### PROMPT:
Rewrite the records below as a numbered list, one line per item, leaving out any blank lines.

### SUPPLIED RECORDS:
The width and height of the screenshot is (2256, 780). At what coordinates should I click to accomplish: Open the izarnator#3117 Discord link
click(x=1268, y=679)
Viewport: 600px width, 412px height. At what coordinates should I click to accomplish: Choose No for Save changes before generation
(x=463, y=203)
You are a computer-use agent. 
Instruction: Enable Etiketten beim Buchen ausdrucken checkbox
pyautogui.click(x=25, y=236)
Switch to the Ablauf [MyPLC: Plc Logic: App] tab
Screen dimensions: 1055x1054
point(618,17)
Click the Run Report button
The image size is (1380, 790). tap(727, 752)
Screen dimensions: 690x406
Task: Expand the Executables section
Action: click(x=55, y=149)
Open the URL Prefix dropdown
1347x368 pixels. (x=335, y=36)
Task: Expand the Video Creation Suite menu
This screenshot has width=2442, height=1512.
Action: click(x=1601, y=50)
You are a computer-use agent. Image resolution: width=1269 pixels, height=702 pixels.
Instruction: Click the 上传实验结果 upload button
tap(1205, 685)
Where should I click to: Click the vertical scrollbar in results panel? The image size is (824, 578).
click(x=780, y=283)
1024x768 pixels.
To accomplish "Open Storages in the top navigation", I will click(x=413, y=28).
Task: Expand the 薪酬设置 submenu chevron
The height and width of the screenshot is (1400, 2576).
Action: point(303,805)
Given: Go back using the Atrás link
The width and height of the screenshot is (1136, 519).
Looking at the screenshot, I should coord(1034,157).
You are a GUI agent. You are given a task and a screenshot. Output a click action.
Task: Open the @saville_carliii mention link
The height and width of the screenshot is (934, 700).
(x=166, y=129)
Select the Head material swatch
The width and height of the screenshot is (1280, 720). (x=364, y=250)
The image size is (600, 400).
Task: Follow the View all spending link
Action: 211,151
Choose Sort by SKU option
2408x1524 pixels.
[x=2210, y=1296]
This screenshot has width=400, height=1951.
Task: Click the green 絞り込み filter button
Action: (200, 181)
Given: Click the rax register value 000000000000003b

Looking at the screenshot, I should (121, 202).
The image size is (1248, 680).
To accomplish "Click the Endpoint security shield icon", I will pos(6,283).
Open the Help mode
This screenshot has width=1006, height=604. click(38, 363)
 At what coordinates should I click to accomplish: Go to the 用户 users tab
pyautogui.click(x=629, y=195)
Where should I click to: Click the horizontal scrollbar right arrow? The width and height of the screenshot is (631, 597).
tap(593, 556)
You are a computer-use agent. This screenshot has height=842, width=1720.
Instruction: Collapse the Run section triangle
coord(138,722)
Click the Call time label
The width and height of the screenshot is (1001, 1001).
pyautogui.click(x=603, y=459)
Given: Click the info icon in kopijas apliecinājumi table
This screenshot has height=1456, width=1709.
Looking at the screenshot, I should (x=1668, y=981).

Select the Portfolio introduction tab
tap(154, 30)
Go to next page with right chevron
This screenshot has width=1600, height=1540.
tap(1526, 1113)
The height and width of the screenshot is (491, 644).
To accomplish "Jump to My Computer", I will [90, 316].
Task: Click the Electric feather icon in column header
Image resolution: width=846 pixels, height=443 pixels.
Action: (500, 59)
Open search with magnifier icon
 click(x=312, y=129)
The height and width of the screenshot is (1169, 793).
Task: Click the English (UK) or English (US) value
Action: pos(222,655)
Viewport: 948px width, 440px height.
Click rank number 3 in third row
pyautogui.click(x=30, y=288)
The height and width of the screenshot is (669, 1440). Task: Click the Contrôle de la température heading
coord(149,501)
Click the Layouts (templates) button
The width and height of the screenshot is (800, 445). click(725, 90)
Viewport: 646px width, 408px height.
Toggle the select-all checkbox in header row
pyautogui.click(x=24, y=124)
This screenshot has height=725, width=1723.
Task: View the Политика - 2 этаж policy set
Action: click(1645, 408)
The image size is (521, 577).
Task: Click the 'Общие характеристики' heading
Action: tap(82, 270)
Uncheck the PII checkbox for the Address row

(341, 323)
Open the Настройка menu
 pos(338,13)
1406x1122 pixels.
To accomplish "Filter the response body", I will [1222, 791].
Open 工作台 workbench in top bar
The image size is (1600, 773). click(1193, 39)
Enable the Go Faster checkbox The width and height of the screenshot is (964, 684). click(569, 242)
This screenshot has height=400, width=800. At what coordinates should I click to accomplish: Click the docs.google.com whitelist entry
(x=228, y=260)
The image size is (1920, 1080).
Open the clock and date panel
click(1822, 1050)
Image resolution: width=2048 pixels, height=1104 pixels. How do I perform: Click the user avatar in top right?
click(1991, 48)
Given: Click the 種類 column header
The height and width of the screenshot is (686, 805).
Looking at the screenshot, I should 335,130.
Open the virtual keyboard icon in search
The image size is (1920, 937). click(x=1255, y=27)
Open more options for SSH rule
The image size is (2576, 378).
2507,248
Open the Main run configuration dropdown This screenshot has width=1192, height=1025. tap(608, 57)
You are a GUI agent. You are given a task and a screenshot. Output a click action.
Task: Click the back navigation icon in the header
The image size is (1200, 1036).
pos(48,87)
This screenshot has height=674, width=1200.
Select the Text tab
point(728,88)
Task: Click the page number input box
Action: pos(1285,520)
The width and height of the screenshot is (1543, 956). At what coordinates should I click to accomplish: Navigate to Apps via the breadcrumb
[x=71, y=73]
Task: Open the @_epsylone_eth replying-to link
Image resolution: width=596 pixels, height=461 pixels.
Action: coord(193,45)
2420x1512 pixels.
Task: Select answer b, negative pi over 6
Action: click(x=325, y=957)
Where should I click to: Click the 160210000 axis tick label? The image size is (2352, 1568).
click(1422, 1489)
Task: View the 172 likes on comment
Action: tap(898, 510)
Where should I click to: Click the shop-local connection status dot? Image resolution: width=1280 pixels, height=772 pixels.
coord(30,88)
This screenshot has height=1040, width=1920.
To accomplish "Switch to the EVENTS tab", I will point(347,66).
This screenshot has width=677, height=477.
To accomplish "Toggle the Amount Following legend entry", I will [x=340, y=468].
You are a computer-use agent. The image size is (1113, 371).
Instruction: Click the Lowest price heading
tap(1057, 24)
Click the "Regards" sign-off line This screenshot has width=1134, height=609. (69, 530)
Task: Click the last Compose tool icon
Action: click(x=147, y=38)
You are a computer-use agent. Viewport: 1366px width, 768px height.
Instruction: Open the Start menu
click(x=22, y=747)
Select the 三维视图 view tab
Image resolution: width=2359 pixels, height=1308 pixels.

### ANSWER FOR THE TASK:
1. The width and height of the screenshot is (2256, 780). At what coordinates should I click to accomplish: Open the izarnator#3117 Discord link
2. click(x=1268, y=679)
3. Viewport: 600px width, 412px height. At what coordinates should I click to accomplish: Choose No for Save changes before generation
4. (x=463, y=203)
5. You are a computer-use agent. 
6. Instruction: Enable Etiketten beim Buchen ausdrucken checkbox
7. pyautogui.click(x=25, y=236)
8. Switch to the Ablauf [MyPLC: Plc Logic: App] tab
9. Screen dimensions: 1055x1054
10. point(618,17)
11. Click the Run Report button
12. The image size is (1380, 790). tap(727, 752)
13. Screen dimensions: 690x406
14. Task: Expand the Executables section
15. Action: click(x=55, y=149)
16. Open the URL Prefix dropdown
17. 1347x368 pixels. (x=335, y=36)
18. Task: Expand the Video Creation Suite menu
19. This screenshot has width=2442, height=1512.
20. Action: click(x=1601, y=50)
21. You are a computer-use agent. Image resolution: width=1269 pixels, height=702 pixels.
22. Instruction: Click the 上传实验结果 upload button
23. tap(1205, 685)
24. Where should I click to: Click the vertical scrollbar in results panel? The image size is (824, 578).
25. click(x=780, y=283)
26. 1024x768 pixels.
27. To accomplish "Open Storages in the top navigation", I will click(x=413, y=28).
28. Task: Expand the 薪酬设置 submenu chevron
29. The height and width of the screenshot is (1400, 2576).
30. Action: point(303,805)
31. Given: Go back using the Atrás link
32. The width and height of the screenshot is (1136, 519).
33. Looking at the screenshot, I should coord(1034,157).
34. You are a GUI agent. You are given a task and a screenshot. Output a click action.
35. Task: Open the @saville_carliii mention link
36. The height and width of the screenshot is (934, 700).
37. (x=166, y=129)
38. Select the Head material swatch
39. The width and height of the screenshot is (1280, 720). (x=364, y=250)
40. The image size is (600, 400).
41. Task: Follow the View all spending link
42. Action: 211,151
43. Choose Sort by SKU option
44. 2408x1524 pixels.
45. [x=2210, y=1296]
46. This screenshot has width=400, height=1951.
47. Task: Click the green 絞り込み filter button
48. Action: (200, 181)
49. Given: Click the rax register value 000000000000003b
50. Looking at the screenshot, I should (121, 202).
51. The image size is (1248, 680).
52. To accomplish "Click the Endpoint security shield icon", I will pos(6,283).
53. Open the Help mode
54. This screenshot has width=1006, height=604. click(38, 363)
55.  At what coordinates should I click to accomplish: Go to the 用户 users tab
56. pyautogui.click(x=629, y=195)
57. Where should I click to: Click the horizontal scrollbar right arrow? The width and height of the screenshot is (631, 597).
58. tap(593, 556)
59. You are a computer-use agent. This screenshot has height=842, width=1720.
60. Instruction: Collapse the Run section triangle
61. coord(138,722)
62. Click the Call time label
63. The width and height of the screenshot is (1001, 1001).
64. pyautogui.click(x=603, y=459)
65. Given: Click the info icon in kopijas apliecinājumi table
66. This screenshot has height=1456, width=1709.
67. Looking at the screenshot, I should (x=1668, y=981).
68. Select the Portfolio introduction tab
69. tap(154, 30)
70. Go to next page with right chevron
71. This screenshot has width=1600, height=1540.
72. tap(1526, 1113)
73. The height and width of the screenshot is (491, 644).
74. To accomplish "Jump to My Computer", I will [90, 316].
75. Task: Click the Electric feather icon in column header
76. Image resolution: width=846 pixels, height=443 pixels.
77. Action: (500, 59)
78. Open search with magnifier icon
79.  click(x=312, y=129)
80. The height and width of the screenshot is (1169, 793).
81. Task: Click the English (UK) or English (US) value
82. Action: pos(222,655)
83. Viewport: 948px width, 440px height.
84. Click rank number 3 in third row
85. pyautogui.click(x=30, y=288)
86. The height and width of the screenshot is (669, 1440). Task: Click the Contrôle de la température heading
87. coord(149,501)
88. Click the Layouts (templates) button
89. The width and height of the screenshot is (800, 445). click(725, 90)
90. Viewport: 646px width, 408px height.
91. Toggle the select-all checkbox in header row
92. pyautogui.click(x=24, y=124)
93. This screenshot has height=725, width=1723.
94. Task: View the Политика - 2 этаж policy set
95. Action: click(1645, 408)
96. The image size is (521, 577).
97. Task: Click the 'Общие характеристики' heading
98. Action: tap(82, 270)
99. Uncheck the PII checkbox for the Address row
100. (341, 323)
101. Open the Настройка menu
102.  pos(338,13)
103. 1406x1122 pixels.
104. To accomplish "Filter the response body", I will [1222, 791].
105. Open 工作台 workbench in top bar
106. The image size is (1600, 773). click(1193, 39)
107. Enable the Go Faster checkbox The width and height of the screenshot is (964, 684). click(569, 242)
108. This screenshot has height=400, width=800. At what coordinates should I click to accomplish: Click the docs.google.com whitelist entry
109. (x=228, y=260)
110. The image size is (1920, 1080).
111. Open the clock and date panel
112. click(1822, 1050)
113. Image resolution: width=2048 pixels, height=1104 pixels. How do I perform: Click the user avatar in top right?
114. click(1991, 48)
115. Given: Click the 種類 column header
116. The height and width of the screenshot is (686, 805).
117. Looking at the screenshot, I should 335,130.
118. Open the virtual keyboard icon in search
119. The image size is (1920, 937). click(x=1255, y=27)
120. Open more options for SSH rule
121. The image size is (2576, 378).
122. 2507,248
123. Open the Main run configuration dropdown This screenshot has width=1192, height=1025. tap(608, 57)
124. You are a GUI agent. You are given a task and a screenshot. Output a click action.
125. Task: Click the back navigation icon in the header
126. The image size is (1200, 1036).
127. pos(48,87)
128. This screenshot has height=674, width=1200.
129. Select the Text tab
130. point(728,88)
131. Task: Click the page number input box
132. Action: pos(1285,520)
133. The width and height of the screenshot is (1543, 956). At what coordinates should I click to accomplish: Navigate to Apps via the breadcrumb
134. [x=71, y=73]
135. Task: Open the @_epsylone_eth replying-to link
136. Image resolution: width=596 pixels, height=461 pixels.
137. Action: coord(193,45)
138. 2420x1512 pixels.
139. Task: Select answer b, negative pi over 6
140. Action: click(x=325, y=957)
141. Where should I click to: Click the 160210000 axis tick label? The image size is (2352, 1568).
142. click(1422, 1489)
143. Task: View the 172 likes on comment
144. Action: tap(898, 510)
145. Where should I click to: Click the shop-local connection status dot? Image resolution: width=1280 pixels, height=772 pixels.
146. coord(30,88)
147. This screenshot has height=1040, width=1920.
148. To accomplish "Switch to the EVENTS tab", I will point(347,66).
149. This screenshot has width=677, height=477.
150. To accomplish "Toggle the Amount Following legend entry", I will [x=340, y=468].
151. You are a computer-use agent. The image size is (1113, 371).
152. Instruction: Click the Lowest price heading
153. tap(1057, 24)
154. Click the "Regards" sign-off line This screenshot has width=1134, height=609. (69, 530)
155. Task: Click the last Compose tool icon
156. Action: click(x=147, y=38)
157. You are a computer-use agent. Viewport: 1366px width, 768px height.
158. Instruction: Open the Start menu
159. click(x=22, y=747)
160. Select the 三维视图 view tab
161. Image resolution: width=2359 pixels, height=1308 pixels.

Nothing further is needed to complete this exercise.